Do not vary the mix ratio: Unlike some polyester resins, altering the mix ratio to vary the cure cycle does not work with urethanes.

Coloring our white casting resin: Add our urethane colorant by drop until you get the color desired. NOTE: You will NOT get black or red with our white casting resin. For black, use our jet black casting resin.

Removing surface oil before painting white casting resin: De-mold the fully cured casting. Put the casting into talc for 24 to 36 hours. Remove it from the talc, wipe off talc and wash casting with mild dish soap like Ivory liquid soap and water. Dry the casting thoroughly. Use a high quality priming paint like Krylon Fusion or a clear automotive priming paint before your first color coat.

AeroMarine Products’ fillers with casting resin: AeroMarine Products’ white microspheres will make casting resin float, while our bronze powder will make it heavier.

Mix everything twice: Mix the two components together very thoroughly in a clean plastic container, then transfer the mixture to another clean plastic container and mix them again. The theory is that the liquids clinging to the sides and bottom of the containers don’t get mixed well. By transferring the mixture to another clean plastic container, you are assured that everything is well mixed. Any unmixed material stays in the first container.

PLEASE NOTE: When using fast, water-thin casting resins, you may only have time to mix it once. Since it is water thin, it will probably mix fine in one mix.
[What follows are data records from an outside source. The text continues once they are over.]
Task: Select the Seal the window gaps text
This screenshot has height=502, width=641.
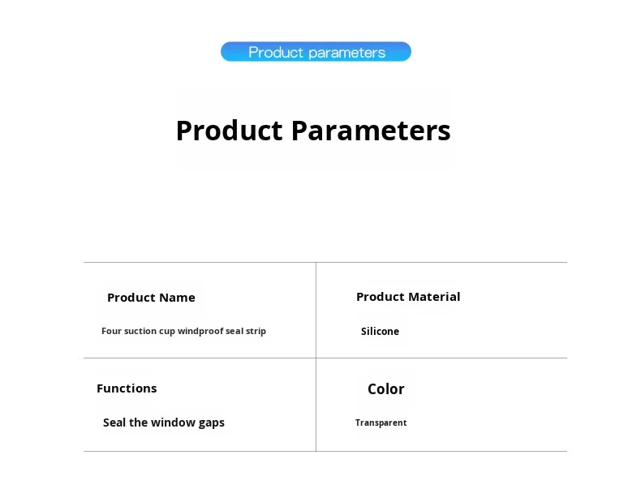Action: click(163, 423)
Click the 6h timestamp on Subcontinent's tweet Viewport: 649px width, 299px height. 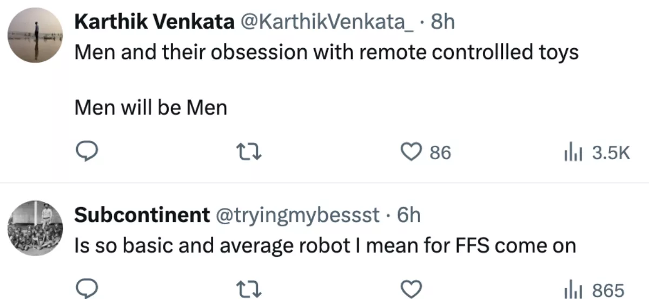click(x=408, y=215)
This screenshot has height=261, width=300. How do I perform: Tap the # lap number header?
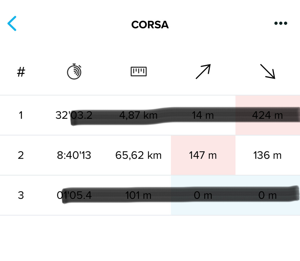click(21, 72)
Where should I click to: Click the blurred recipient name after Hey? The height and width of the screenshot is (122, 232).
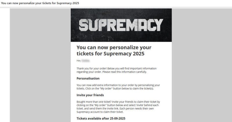[85, 61]

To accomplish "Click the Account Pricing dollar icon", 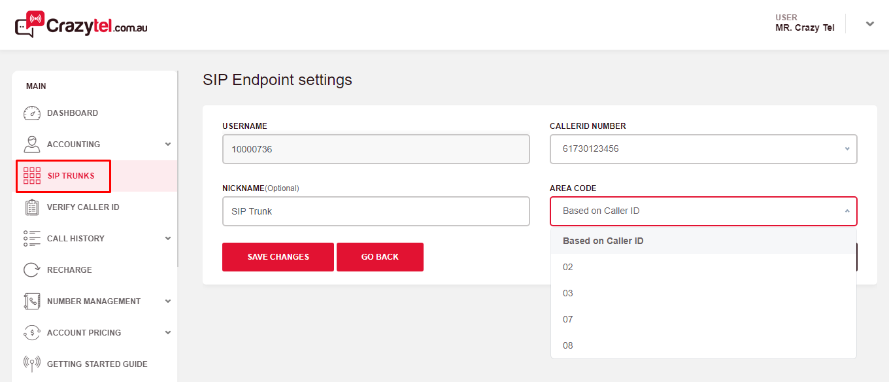I will click(32, 333).
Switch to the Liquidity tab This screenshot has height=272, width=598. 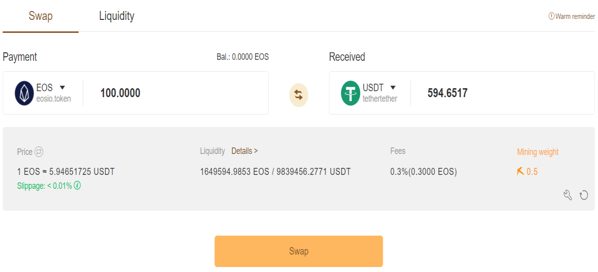pyautogui.click(x=117, y=16)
Mix in plastic containers: Always mix your urethanes in a clean plastic container, using plastic or metal mixing tools. Paper cups and wood contain moisture which may adversely affect the polyurethane. Avoid waxed paper cups because the wax may melt and contaminate the resin.
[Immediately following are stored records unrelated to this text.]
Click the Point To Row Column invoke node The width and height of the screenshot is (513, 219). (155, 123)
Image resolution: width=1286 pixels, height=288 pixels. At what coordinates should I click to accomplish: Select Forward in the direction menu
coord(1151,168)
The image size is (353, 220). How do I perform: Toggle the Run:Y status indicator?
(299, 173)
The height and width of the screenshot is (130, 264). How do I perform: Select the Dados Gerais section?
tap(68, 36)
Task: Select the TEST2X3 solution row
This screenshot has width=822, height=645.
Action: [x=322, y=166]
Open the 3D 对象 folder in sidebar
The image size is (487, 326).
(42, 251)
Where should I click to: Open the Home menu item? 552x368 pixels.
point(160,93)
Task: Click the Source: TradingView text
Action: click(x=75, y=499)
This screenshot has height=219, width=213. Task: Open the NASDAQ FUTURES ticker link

How to avoid air bubbles: Air bubbles in urethanes are almost always caused by moisture. Do everything possible to avoid moisture getting into the mix. This includes replacing the lids onto the containers promptly after use as well as avoiding using the product during rainy days or times of high humidity. Do not pour against an unsealed water based product such as plaster or hydrocal. Seal plaster or hydrocal with something like Krylon Clear Acrylic. *You can also use an aerosol nitrogen blanket that may increase the shelf life of the urethane during storage.

Do not mix a large batch: The larger the batch, the more exotherm or heat is generated in the cure cycle. If you are casting a large part, mix small batches to make the process more manageable. Thickness of the pour also affects the exotherm and cure speed. A very thin pour will take much longer to cure than a thick pour.

Shake or stir very well before use: The liquid components may settle in the containers during storage. Vigorously shake or stir the components separately before mixing. Let it sit a few minutes to let any bubbles rise to the surface after shaking the container.

Test: Always run a test determine the feasibility of your process. There are many unforeseen factors that can affect the outcome of your project. Running a controlled test may be inconvenient, but it can make the “Learning Curve” of processing these products much easier.